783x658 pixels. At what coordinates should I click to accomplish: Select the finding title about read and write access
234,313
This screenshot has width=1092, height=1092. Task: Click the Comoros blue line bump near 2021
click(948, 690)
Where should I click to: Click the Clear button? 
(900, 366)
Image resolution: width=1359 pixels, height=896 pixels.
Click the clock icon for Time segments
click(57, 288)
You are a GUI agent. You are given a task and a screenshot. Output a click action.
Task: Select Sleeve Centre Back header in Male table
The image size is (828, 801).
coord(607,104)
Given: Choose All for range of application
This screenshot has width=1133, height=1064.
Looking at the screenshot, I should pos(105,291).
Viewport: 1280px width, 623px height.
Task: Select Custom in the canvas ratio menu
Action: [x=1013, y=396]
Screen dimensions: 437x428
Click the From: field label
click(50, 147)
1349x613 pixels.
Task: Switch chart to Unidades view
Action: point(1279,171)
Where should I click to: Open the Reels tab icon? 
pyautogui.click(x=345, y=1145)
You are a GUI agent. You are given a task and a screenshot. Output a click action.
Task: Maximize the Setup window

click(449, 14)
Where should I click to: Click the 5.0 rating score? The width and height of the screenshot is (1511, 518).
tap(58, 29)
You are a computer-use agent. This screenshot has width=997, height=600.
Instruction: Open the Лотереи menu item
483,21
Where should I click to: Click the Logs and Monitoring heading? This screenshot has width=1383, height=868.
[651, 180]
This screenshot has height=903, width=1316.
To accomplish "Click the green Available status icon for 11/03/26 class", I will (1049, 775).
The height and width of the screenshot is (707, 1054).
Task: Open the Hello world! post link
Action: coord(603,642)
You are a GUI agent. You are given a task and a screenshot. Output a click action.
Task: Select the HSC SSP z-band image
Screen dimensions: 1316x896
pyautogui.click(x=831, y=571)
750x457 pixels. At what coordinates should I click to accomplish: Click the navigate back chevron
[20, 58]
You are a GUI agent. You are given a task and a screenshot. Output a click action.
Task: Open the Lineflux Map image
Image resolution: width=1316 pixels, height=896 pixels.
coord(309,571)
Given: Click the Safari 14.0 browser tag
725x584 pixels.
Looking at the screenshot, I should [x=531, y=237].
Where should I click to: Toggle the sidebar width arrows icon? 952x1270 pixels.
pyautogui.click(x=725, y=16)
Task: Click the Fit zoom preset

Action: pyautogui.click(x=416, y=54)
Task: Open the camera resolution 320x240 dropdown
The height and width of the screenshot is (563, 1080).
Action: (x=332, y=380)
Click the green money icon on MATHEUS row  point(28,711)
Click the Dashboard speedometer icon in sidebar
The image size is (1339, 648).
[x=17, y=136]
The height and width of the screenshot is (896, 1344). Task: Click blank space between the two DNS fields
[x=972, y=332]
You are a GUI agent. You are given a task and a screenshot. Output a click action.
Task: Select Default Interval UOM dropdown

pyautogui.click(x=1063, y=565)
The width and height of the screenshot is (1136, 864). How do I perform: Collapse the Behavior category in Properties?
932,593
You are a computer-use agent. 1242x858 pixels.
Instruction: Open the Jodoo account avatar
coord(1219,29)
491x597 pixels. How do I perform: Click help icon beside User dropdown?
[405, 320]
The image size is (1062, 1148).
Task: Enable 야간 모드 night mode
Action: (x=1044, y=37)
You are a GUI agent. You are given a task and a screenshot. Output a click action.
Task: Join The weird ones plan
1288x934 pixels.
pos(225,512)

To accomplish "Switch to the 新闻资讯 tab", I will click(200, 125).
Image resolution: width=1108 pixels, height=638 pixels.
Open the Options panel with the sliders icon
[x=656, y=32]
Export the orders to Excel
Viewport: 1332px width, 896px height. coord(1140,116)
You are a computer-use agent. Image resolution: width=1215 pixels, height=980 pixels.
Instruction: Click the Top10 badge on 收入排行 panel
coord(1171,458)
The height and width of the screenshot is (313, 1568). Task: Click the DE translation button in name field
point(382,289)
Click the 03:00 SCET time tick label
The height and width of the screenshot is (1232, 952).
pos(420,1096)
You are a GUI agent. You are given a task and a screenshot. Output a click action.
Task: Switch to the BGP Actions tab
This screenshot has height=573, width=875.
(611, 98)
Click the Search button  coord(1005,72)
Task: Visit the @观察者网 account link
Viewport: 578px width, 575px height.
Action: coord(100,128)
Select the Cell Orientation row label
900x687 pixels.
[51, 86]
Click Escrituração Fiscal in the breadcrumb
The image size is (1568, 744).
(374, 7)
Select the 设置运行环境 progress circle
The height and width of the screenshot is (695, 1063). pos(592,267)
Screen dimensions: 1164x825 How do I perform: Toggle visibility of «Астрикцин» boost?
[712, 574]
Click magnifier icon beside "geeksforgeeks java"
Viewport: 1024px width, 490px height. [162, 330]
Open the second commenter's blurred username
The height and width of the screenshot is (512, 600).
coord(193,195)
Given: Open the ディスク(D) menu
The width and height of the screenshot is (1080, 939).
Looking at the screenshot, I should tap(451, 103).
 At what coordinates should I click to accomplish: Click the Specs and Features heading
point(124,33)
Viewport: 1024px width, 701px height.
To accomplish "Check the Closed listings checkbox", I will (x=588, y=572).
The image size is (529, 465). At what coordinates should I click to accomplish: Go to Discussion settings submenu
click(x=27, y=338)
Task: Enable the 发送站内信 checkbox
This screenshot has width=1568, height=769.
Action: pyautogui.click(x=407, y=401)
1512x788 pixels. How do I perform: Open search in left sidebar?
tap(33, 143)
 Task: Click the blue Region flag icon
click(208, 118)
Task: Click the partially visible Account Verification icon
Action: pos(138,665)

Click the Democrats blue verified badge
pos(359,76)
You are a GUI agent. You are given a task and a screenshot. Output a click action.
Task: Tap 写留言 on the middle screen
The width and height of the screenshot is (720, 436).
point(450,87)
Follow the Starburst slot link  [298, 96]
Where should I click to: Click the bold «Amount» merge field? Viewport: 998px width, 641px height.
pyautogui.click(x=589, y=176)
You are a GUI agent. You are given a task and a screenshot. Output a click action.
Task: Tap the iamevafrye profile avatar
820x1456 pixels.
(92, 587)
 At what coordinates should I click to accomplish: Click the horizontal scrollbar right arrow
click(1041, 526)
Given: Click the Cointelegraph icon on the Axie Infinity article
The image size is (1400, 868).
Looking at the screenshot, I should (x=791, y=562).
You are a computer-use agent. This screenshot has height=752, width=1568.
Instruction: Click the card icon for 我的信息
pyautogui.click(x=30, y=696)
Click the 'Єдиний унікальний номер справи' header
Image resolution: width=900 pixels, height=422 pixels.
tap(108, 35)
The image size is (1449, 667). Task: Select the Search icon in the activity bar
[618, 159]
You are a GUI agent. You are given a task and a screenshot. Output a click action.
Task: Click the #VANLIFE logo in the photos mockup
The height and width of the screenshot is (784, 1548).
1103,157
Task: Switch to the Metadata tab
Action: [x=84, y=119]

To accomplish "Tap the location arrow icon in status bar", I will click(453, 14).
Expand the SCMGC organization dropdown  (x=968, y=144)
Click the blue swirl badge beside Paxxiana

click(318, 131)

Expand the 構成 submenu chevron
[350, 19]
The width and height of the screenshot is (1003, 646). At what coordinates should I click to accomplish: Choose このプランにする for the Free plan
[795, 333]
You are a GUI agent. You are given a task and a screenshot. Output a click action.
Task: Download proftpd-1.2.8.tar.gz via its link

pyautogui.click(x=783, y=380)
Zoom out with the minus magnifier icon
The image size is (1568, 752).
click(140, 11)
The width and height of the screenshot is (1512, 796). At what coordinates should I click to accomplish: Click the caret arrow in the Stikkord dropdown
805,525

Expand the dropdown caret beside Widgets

◇ ◇ ◇ ◇

▶ **What is being asked**
Starting at the line that has "Where should I click to: Click the 5.0" in the records above, restate word for word every line until the one that has "Task: Open the Lineflux Map image", and include that one as well.

▶ **Written solution**
Where should I click to: Click the 5.0 rating score? The width and height of the screenshot is (1511, 518).
tap(58, 29)
You are a computer-use agent. This screenshot has width=997, height=600.
Instruction: Open the Лотереи menu item
483,21
Where should I click to: Click the Logs and Monitoring heading? This screenshot has width=1383, height=868.
[651, 180]
This screenshot has height=903, width=1316.
To accomplish "Click the green Available status icon for 11/03/26 class", I will (1049, 775).
The height and width of the screenshot is (707, 1054).
Task: Open the Hello world! post link
Action: coord(603,642)
You are a GUI agent. You are given a task and a screenshot. Output a click action.
Task: Select the HSC SSP z-band image
Screen dimensions: 1316x896
pyautogui.click(x=831, y=571)
750x457 pixels. At what coordinates should I click to accomplish: Click the navigate back chevron
[20, 58]
You are a GUI agent. You are given a task and a screenshot. Output a click action.
Task: Open the Lineflux Map image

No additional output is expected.